Firearms (section 161 of the Highways Act 1980 and section 19 of the Firearms Act 1968)
- It is not a specific offence to shoot across a right of way, although to do so may amount to a common law nuisance or intimidation depending on the circumstances. It is an offence to discharge a firearm within 50 feet of the centre of a carriageway It is also an offence to have loaded airgun or any other firearm (loaded and unloaded) with ammunition in a public place unless the person has lawful authority or a reasonable excuse
Driving a motor vehicle on footpath, bridleway or restricted byway (section 34 of the Road Traffic Act 1988)
- It is an offence to drive a motor vehicle on a footpath, bridleway or restricted byway without 'lawful' authority. Lawful authority can be interpreted as having the consent of the owner of the land.

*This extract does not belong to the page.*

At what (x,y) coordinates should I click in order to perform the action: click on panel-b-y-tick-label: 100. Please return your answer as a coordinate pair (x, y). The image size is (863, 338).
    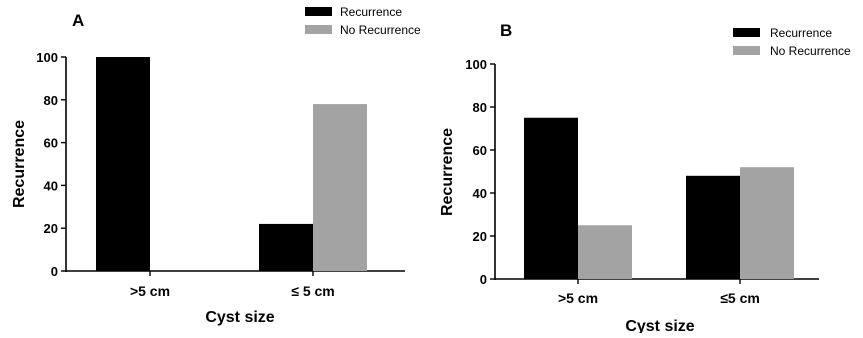
    Looking at the image, I should click on (476, 64).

- If a person is on private land when access rights or other public access arrangements do not apply or they fail to comply with any conditions attached to their access on that land, an owner has the right to claim that the person is a trespasser. In most cases this will be a civil matter. Trespass on certain land such as around railways, airports, ports and military land may be a criminal matters.
Litter & Fly Tipping (section 86 & 89 of the Environmental Protection act 1990)
- Responsibility for litter clearance on rights of way rests with the District Council for the area. If a path is completely blocked as a result of fly-tipping and it is causing an obstruction then we also have a duty to act.
Dogs on Rights of Way (section 1(2) of the Dogs (Protection of Livestock) Act 1953)
- Dogs must be kept under close control, especially in the presence of livestock. Trespass is committed if an owner allows a dog to run off the line of the public path, without the permission of the landowner.
- Dogs and Livestock: It is an offence to allow a dog to attack or chase livestock. It is a defendable action for a farmer to shoot a dog caught attacking or worrying (chasing) livestock
- The Council advises path users to be responsible for their own safety when walking a dog in the presence of livestock. Cows with calves can be aggressive towards dogs and the owner may be safer if the dog can run free. Steers, heifers and horses may also be aggressive towards dogs, but are more likely to approach people out of curiosity.
- Dogs and Sheep: It is an offence to allow a dog to be at large in the presence of sheep. ‘At large’ means not on a lead or otherwise under close control.
- The Council advises path users to always keep a dog on a lead in the presence of sheep.
- Encourage responsible dog walking: If you have a field with public access, where stock is not being kept, consider designating a dog exercise area to encourage responsible dog walking on your other public paths. Publicise through the Parish Council or notices on site.